Frohes Ostern

C-A_Hein
Karlsbrücke Prag
Sehr geehrte Erfurterinnen und Erfurter, liebe Freunde und Mitstreiter, nicht jeder Stein muss aus dem Weg geräumt werden, sondern wir dürfen noch mit dem nicht-zu-Erwartendem rechnen, eben dass der Stein ungeahnter Weise bereits weggewälzt wurde und sprichwörtlich ins Rollen gekommen ist. Dieses unvorhersehbare Geschehen mag zunächst Unbehagen, aber auch Staunen bereiten in unserer wohl geordneten Gesellschaft. Deshalb bedarf es zunächst eines Innenhalten und eines in-sich-Gehens. Das, was wir dabei suchen und zu finden hoffen, mag dann nicht immer unmittelbar greifbar oder sichtbar sein. Wenn wir uns aber auf den Weg machen, werden wir das, was wir suchen, finden – und das müssen nicht in erster Linie immer Ostereier sein.
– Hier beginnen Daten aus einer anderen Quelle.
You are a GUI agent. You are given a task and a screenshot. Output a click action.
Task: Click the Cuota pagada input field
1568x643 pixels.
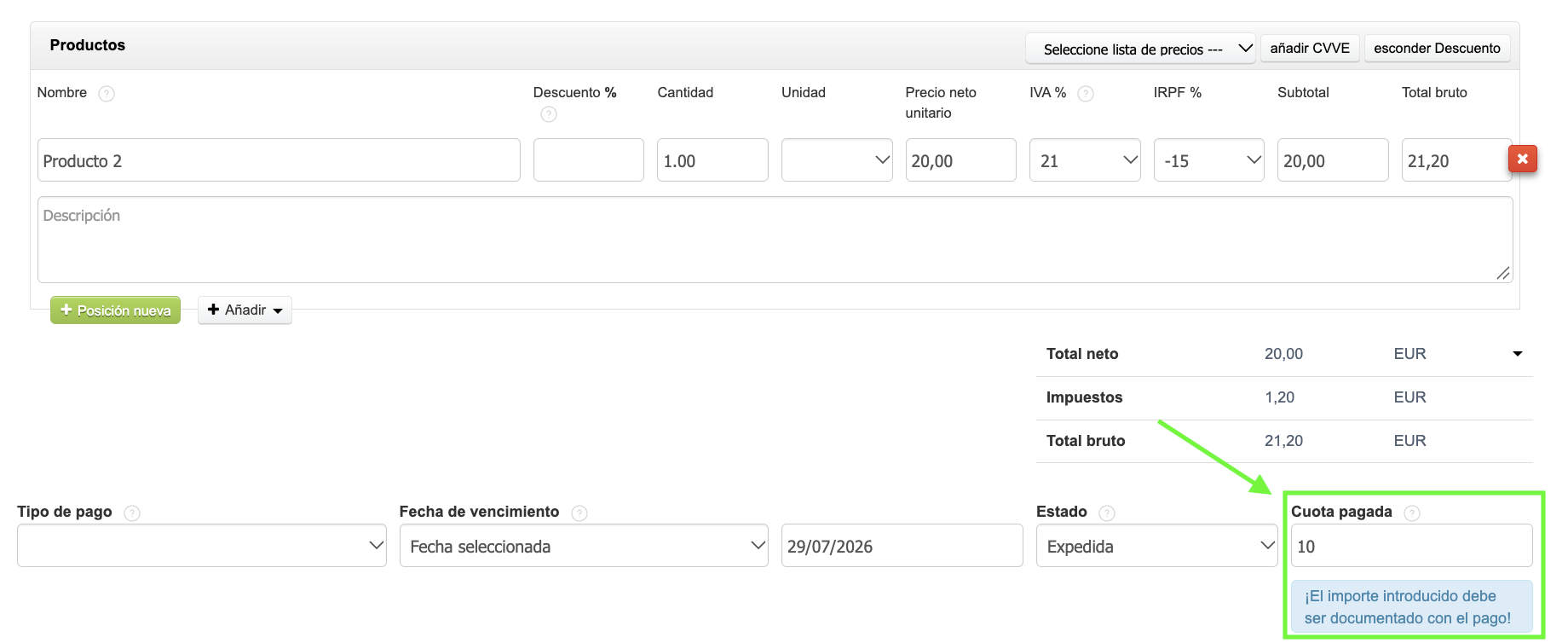1412,546
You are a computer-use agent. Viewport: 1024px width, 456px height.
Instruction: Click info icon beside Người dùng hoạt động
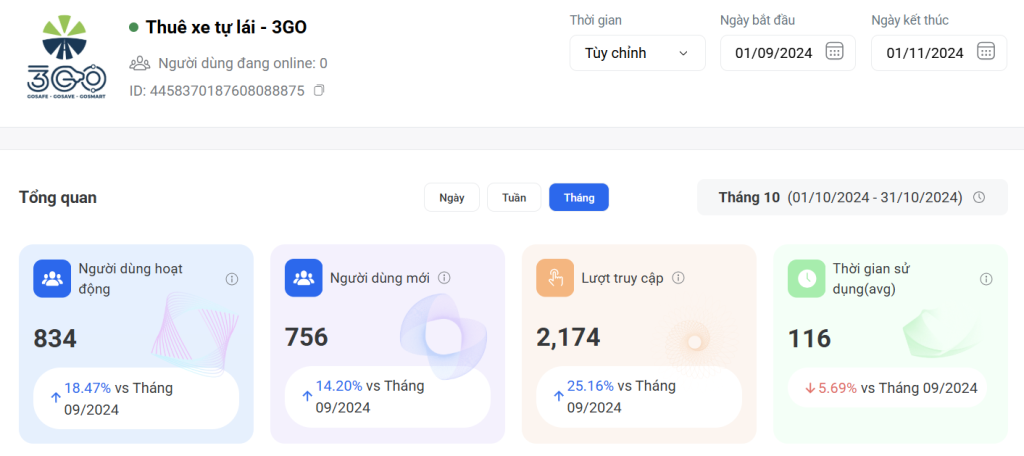(x=232, y=278)
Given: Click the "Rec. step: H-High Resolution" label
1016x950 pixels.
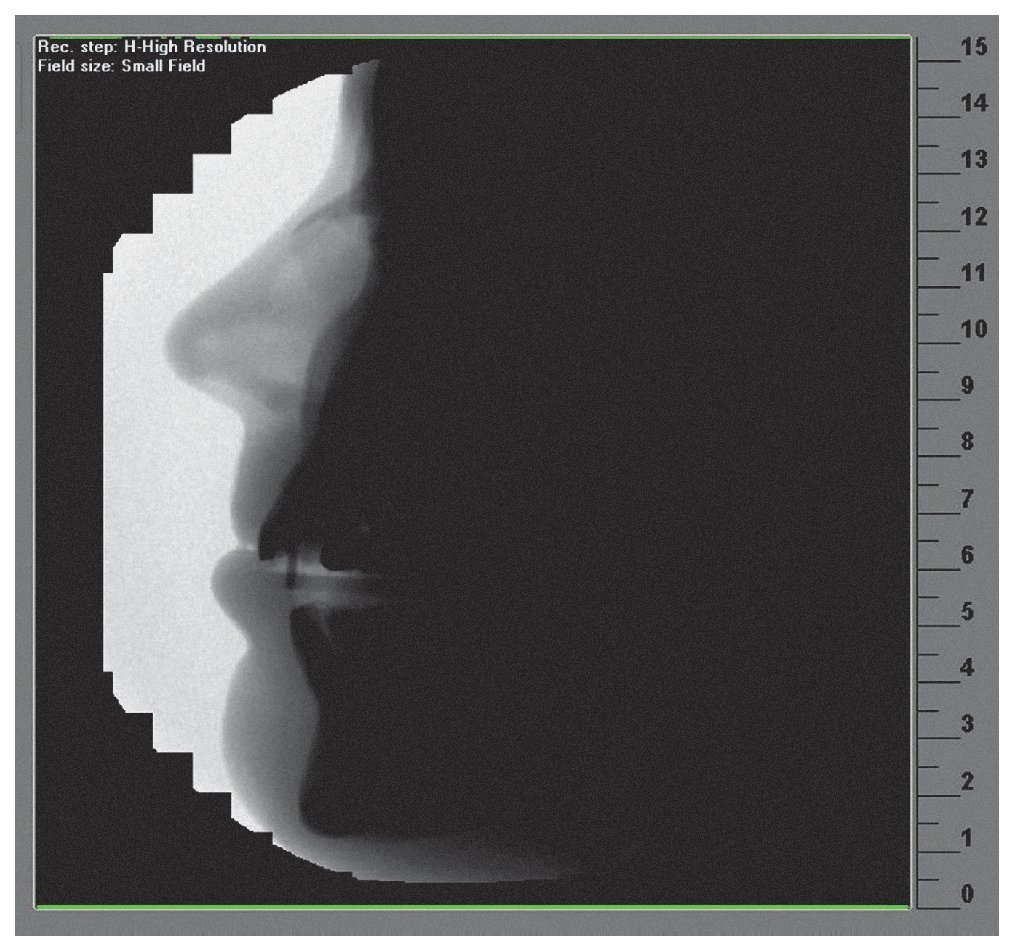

So oder ähnlich ließe sich die Osterbotschaft der Auferstehung Jesu verstehen. Wir befinden uns jetzt in der Karwoche. Karfreitag und Karsamstag sind Tage der Ruhe, des Innehaltens. Am Ostersonntag feiern die Christen die Auferstehung Jesu, das Fest der Hoffnung und der Versöhnung. Staunen – innehalten – Hoffnung schöpfen, das mag uns ein Leitfaden insbesondere in den derzeit hektischen Tagen des kommunalpolitischen Geschehens sein. Ich wünsche Ihnen, Ihren Familien und Freunden ruhige Kartage sowie ein frohes und gesegnetes Osterfest. Ihr Michael Panse Mk 16,1-7. Als der Sabbat vorüber war, kauften Maria aus Magdala, Maria, die Mutter des Jakobus, und Salome wohlriechende Öle, um damit zum Grab zu gehen und Jesus zu salben. Am ersten Tag der Woche kamen sie in aller Frühe zum Grab, als eben die Sonne aufging. Sie sagten zueinander: Wer könnte uns den Stein vom Eingang des Grabes wegwälzen? Doch als sie hinblickten, sahen sie, dass der Stein schon weggewälzt war; er war sehr groß. Sie gingen in das Grab hinein und sahen auf der rechten Seite einen jungen Mann sitzen, der mit einem weißen Gewand bekleidet war; da erschraken sie sehr. Er aber sagte zu ihnen: Erschreckt nicht! Ihr sucht Jesus von Nazaret, den Gekreuzigten. Er ist auferstanden; er ist nicht hier. Seht, da ist die Stelle, wo man ihn hingelegt hatte. Nun aber geht und sagt seinen Jüngern, vor allem Petrus: Er geht euch voraus nach Galiläa; dort werdet ihr ihn sehen, wie er es euch gesagt hat.